### Brief
Return the lines below verbatim, keeping every character unchanged.

-- start Input material --

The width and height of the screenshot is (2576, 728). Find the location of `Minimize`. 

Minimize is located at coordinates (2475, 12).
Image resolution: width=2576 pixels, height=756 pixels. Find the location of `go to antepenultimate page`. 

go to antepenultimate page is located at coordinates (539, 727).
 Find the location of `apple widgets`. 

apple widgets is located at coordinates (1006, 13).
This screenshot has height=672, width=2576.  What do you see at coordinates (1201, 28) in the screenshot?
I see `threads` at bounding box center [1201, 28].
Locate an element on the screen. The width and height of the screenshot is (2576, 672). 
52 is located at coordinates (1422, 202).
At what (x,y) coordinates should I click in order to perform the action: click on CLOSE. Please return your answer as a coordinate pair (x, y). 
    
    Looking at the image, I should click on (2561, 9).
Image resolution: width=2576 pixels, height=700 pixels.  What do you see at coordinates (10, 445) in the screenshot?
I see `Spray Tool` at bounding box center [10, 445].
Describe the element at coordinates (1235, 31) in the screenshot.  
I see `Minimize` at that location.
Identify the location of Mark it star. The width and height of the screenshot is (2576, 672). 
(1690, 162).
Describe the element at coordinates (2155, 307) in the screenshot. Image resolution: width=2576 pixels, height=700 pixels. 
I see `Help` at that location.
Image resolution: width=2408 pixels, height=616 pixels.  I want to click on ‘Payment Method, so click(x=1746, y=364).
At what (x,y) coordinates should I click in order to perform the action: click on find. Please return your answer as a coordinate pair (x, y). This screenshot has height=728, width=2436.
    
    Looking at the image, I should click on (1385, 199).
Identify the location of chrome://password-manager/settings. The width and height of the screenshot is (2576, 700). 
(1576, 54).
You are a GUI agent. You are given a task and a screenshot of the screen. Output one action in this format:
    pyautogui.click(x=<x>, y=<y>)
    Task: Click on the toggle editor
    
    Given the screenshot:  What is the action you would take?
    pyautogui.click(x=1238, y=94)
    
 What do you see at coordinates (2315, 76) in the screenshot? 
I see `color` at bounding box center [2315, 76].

-- end Input material --

### Exercise solution
The width and height of the screenshot is (2576, 728). Find the location of `Minimize`. 

Minimize is located at coordinates (2475, 12).
Image resolution: width=2576 pixels, height=756 pixels. Find the location of `go to antepenultimate page`. 

go to antepenultimate page is located at coordinates (539, 727).
 Find the location of `apple widgets`. 

apple widgets is located at coordinates (1006, 13).
This screenshot has height=672, width=2576.  What do you see at coordinates (1201, 28) in the screenshot?
I see `threads` at bounding box center [1201, 28].
Locate an element on the screen. The width and height of the screenshot is (2576, 672). 
52 is located at coordinates (1422, 202).
At what (x,y) coordinates should I click in order to perform the action: click on CLOSE. Please return your answer as a coordinate pair (x, y). 
    
    Looking at the image, I should click on (2561, 9).
Image resolution: width=2576 pixels, height=700 pixels.  What do you see at coordinates (10, 445) in the screenshot?
I see `Spray Tool` at bounding box center [10, 445].
Describe the element at coordinates (1235, 31) in the screenshot.  
I see `Minimize` at that location.
Identify the location of Mark it star. The width and height of the screenshot is (2576, 672). 
(1690, 162).
Describe the element at coordinates (2155, 307) in the screenshot. Image resolution: width=2576 pixels, height=700 pixels. 
I see `Help` at that location.
Image resolution: width=2408 pixels, height=616 pixels.  I want to click on ‘Payment Method, so click(x=1746, y=364).
At what (x,y) coordinates should I click in order to perform the action: click on find. Please return your answer as a coordinate pair (x, y). This screenshot has height=728, width=2436.
    
    Looking at the image, I should click on (1385, 199).
Identify the location of chrome://password-manager/settings. The width and height of the screenshot is (2576, 700). 
(1576, 54).
You are a GUI agent. You are given a task and a screenshot of the screen. Output one action in this format:
    pyautogui.click(x=<x>, y=<y>)
    Task: Click on the toggle editor
    
    Given the screenshot:  What is the action you would take?
    pyautogui.click(x=1238, y=94)
    
 What do you see at coordinates (2315, 76) in the screenshot? 
I see `color` at bounding box center [2315, 76].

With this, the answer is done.